*** Opening of Source records ***

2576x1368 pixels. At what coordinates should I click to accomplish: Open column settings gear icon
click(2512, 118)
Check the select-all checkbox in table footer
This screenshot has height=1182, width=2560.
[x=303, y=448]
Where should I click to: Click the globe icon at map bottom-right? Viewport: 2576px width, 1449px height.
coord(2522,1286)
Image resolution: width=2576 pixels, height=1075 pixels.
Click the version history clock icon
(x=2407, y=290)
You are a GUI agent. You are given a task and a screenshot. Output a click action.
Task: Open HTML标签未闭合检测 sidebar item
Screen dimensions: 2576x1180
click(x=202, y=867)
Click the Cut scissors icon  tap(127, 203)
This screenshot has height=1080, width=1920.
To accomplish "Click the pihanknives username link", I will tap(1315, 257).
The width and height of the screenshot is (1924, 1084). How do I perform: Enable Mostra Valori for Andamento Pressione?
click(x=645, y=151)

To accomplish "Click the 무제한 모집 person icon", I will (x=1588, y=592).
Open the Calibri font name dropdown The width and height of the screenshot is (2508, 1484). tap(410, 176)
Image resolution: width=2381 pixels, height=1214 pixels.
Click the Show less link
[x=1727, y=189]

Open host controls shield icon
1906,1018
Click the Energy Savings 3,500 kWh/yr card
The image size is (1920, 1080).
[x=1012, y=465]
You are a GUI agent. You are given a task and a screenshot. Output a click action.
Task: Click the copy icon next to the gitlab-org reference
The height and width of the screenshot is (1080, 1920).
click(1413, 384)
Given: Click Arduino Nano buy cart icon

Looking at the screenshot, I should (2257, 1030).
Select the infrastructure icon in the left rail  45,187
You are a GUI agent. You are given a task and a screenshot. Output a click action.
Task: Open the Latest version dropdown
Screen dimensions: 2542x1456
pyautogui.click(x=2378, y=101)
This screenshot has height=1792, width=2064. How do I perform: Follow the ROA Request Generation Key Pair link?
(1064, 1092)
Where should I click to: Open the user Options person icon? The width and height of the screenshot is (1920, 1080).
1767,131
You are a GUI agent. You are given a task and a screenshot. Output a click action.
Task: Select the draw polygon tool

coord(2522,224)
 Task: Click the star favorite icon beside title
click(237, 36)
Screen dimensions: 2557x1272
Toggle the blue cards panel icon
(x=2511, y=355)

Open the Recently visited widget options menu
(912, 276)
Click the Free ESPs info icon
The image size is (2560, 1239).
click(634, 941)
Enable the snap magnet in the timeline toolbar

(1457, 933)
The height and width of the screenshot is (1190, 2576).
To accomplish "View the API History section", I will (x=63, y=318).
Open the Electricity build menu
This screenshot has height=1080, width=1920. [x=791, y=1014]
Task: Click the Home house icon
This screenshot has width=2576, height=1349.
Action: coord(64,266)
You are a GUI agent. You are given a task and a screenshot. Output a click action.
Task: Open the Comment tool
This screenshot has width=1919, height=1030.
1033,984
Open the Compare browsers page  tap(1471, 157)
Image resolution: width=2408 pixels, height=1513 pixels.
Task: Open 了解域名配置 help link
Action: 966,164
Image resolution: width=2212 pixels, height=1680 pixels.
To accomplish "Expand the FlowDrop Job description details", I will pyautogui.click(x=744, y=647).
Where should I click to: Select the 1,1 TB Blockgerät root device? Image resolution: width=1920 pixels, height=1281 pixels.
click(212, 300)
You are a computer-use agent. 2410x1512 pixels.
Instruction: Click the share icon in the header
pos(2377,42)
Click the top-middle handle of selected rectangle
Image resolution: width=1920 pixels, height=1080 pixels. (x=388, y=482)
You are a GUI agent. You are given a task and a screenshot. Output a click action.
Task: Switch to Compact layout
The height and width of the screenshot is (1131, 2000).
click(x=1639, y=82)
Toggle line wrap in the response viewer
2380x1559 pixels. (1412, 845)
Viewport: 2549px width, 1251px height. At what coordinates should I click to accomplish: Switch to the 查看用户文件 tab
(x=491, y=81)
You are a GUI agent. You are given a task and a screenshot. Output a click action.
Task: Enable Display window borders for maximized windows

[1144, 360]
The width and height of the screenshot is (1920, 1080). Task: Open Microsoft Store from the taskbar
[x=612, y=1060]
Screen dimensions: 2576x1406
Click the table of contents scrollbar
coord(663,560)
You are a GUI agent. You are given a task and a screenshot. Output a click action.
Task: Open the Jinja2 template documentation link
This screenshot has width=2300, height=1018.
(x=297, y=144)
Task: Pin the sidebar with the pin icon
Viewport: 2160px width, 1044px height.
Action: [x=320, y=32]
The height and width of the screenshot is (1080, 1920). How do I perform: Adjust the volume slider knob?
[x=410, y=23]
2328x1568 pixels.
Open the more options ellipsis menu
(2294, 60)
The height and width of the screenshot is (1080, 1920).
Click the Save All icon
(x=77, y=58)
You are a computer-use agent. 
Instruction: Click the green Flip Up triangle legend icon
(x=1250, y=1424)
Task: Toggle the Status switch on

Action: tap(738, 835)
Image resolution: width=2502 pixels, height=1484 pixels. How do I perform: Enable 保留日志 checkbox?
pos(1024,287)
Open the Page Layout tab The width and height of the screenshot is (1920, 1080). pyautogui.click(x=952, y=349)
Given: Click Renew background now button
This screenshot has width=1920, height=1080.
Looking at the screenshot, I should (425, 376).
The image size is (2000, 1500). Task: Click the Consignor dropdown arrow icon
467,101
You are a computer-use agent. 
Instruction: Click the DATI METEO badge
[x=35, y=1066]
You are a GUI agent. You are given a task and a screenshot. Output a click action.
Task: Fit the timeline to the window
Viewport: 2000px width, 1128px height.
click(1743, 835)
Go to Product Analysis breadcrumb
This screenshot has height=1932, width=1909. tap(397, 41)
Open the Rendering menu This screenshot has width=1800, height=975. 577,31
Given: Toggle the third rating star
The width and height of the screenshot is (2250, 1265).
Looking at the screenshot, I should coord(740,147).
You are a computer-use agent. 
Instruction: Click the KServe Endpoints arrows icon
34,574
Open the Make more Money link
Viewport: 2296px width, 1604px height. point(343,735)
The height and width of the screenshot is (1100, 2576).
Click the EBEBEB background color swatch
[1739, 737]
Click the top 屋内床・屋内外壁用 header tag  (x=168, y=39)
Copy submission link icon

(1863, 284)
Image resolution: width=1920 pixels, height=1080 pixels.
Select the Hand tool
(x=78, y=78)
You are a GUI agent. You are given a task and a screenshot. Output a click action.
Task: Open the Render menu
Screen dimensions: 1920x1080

*** Close of Source records ***

Problem to solve:
Each line of the data above is to be set down exactly.

Expected output:
2576x1368 pixels. At what coordinates should I click to accomplish: Open column settings gear icon
click(2512, 118)
Check the select-all checkbox in table footer
This screenshot has height=1182, width=2560.
[x=303, y=448]
Where should I click to: Click the globe icon at map bottom-right? Viewport: 2576px width, 1449px height.
coord(2522,1286)
Image resolution: width=2576 pixels, height=1075 pixels.
Click the version history clock icon
(x=2407, y=290)
You are a GUI agent. You are given a task and a screenshot. Output a click action.
Task: Open HTML标签未闭合检测 sidebar item
Screen dimensions: 2576x1180
click(x=202, y=867)
Click the Cut scissors icon  tap(127, 203)
This screenshot has height=1080, width=1920.
To accomplish "Click the pihanknives username link", I will tap(1315, 257).
The width and height of the screenshot is (1924, 1084). How do I perform: Enable Mostra Valori for Andamento Pressione?
click(x=645, y=151)

To accomplish "Click the 무제한 모집 person icon", I will (x=1588, y=592).
Open the Calibri font name dropdown The width and height of the screenshot is (2508, 1484). tap(410, 176)
Image resolution: width=2381 pixels, height=1214 pixels.
Click the Show less link
[x=1727, y=189]

Open host controls shield icon
1906,1018
Click the Energy Savings 3,500 kWh/yr card
The image size is (1920, 1080).
[x=1012, y=465]
You are a GUI agent. You are given a task and a screenshot. Output a click action.
Task: Click the copy icon next to the gitlab-org reference
The height and width of the screenshot is (1080, 1920).
click(1413, 384)
Given: Click Arduino Nano buy cart icon

Looking at the screenshot, I should (2257, 1030).
Select the infrastructure icon in the left rail  45,187
You are a GUI agent. You are given a task and a screenshot. Output a click action.
Task: Open the Latest version dropdown
Screen dimensions: 2542x1456
pyautogui.click(x=2378, y=101)
This screenshot has height=1792, width=2064. How do I perform: Follow the ROA Request Generation Key Pair link?
(1064, 1092)
Where should I click to: Open the user Options person icon? The width and height of the screenshot is (1920, 1080).
1767,131
You are a GUI agent. You are given a task and a screenshot. Output a click action.
Task: Select the draw polygon tool

coord(2522,224)
 Task: Click the star favorite icon beside title
click(237, 36)
Screen dimensions: 2557x1272
Toggle the blue cards panel icon
(x=2511, y=355)

Open the Recently visited widget options menu
(912, 276)
Click the Free ESPs info icon
The image size is (2560, 1239).
click(634, 941)
Enable the snap magnet in the timeline toolbar

(1457, 933)
The height and width of the screenshot is (1190, 2576).
To accomplish "View the API History section", I will (x=63, y=318).
Open the Electricity build menu
This screenshot has height=1080, width=1920. [x=791, y=1014]
Task: Click the Home house icon
This screenshot has width=2576, height=1349.
Action: coord(64,266)
You are a GUI agent. You are given a task and a screenshot. Output a click action.
Task: Open the Comment tool
This screenshot has width=1919, height=1030.
1033,984
Open the Compare browsers page  tap(1471, 157)
Image resolution: width=2408 pixels, height=1513 pixels.
Task: Open 了解域名配置 help link
Action: 966,164
Image resolution: width=2212 pixels, height=1680 pixels.
To accomplish "Expand the FlowDrop Job description details", I will pyautogui.click(x=744, y=647).
Where should I click to: Select the 1,1 TB Blockgerät root device? Image resolution: width=1920 pixels, height=1281 pixels.
click(212, 300)
You are a computer-use agent. 2410x1512 pixels.
Instruction: Click the share icon in the header
pos(2377,42)
Click the top-middle handle of selected rectangle
Image resolution: width=1920 pixels, height=1080 pixels. (x=388, y=482)
You are a GUI agent. You are given a task and a screenshot. Output a click action.
Task: Switch to Compact layout
The height and width of the screenshot is (1131, 2000).
click(x=1639, y=82)
Toggle line wrap in the response viewer
2380x1559 pixels. (1412, 845)
Viewport: 2549px width, 1251px height. At what coordinates should I click to accomplish: Switch to the 查看用户文件 tab
(x=491, y=81)
You are a GUI agent. You are given a task and a screenshot. Output a click action.
Task: Enable Display window borders for maximized windows

[1144, 360]
The width and height of the screenshot is (1920, 1080). Task: Open Microsoft Store from the taskbar
[x=612, y=1060]
Screen dimensions: 2576x1406
Click the table of contents scrollbar
coord(663,560)
You are a GUI agent. You are given a task and a screenshot. Output a click action.
Task: Open the Jinja2 template documentation link
This screenshot has width=2300, height=1018.
(x=297, y=144)
Task: Pin the sidebar with the pin icon
Viewport: 2160px width, 1044px height.
Action: [x=320, y=32]
The height and width of the screenshot is (1080, 1920). How do I perform: Adjust the volume slider knob?
[x=410, y=23]
2328x1568 pixels.
Open the more options ellipsis menu
(2294, 60)
The height and width of the screenshot is (1080, 1920).
Click the Save All icon
(x=77, y=58)
You are a computer-use agent. 
Instruction: Click the green Flip Up triangle legend icon
(x=1250, y=1424)
Task: Toggle the Status switch on

Action: tap(738, 835)
Image resolution: width=2502 pixels, height=1484 pixels. How do I perform: Enable 保留日志 checkbox?
pos(1024,287)
Open the Page Layout tab The width and height of the screenshot is (1920, 1080). pyautogui.click(x=952, y=349)
Given: Click Renew background now button
This screenshot has width=1920, height=1080.
Looking at the screenshot, I should (425, 376).
The image size is (2000, 1500). Task: Click the Consignor dropdown arrow icon
467,101
You are a computer-use agent. 
Instruction: Click the DATI METEO badge
[x=35, y=1066]
You are a GUI agent. You are given a task and a screenshot. Output a click action.
Task: Fit the timeline to the window
Viewport: 2000px width, 1128px height.
click(1743, 835)
Go to Product Analysis breadcrumb
This screenshot has height=1932, width=1909. tap(397, 41)
Open the Rendering menu This screenshot has width=1800, height=975. 577,31
Given: Toggle the third rating star
The width and height of the screenshot is (2250, 1265).
Looking at the screenshot, I should coord(740,147).
You are a computer-use agent. 
Instruction: Click the KServe Endpoints arrows icon
34,574
Open the Make more Money link
Viewport: 2296px width, 1604px height. point(343,735)
The height and width of the screenshot is (1100, 2576).
Click the EBEBEB background color swatch
[1739, 737]
Click the top 屋内床・屋内外壁用 header tag  (x=168, y=39)
Copy submission link icon

(1863, 284)
Image resolution: width=1920 pixels, height=1080 pixels.
Select the Hand tool
(x=78, y=78)
You are a GUI agent. You are given a task and a screenshot. Output a click action.
Task: Open the Render menu
Screen dimensions: 1920x1080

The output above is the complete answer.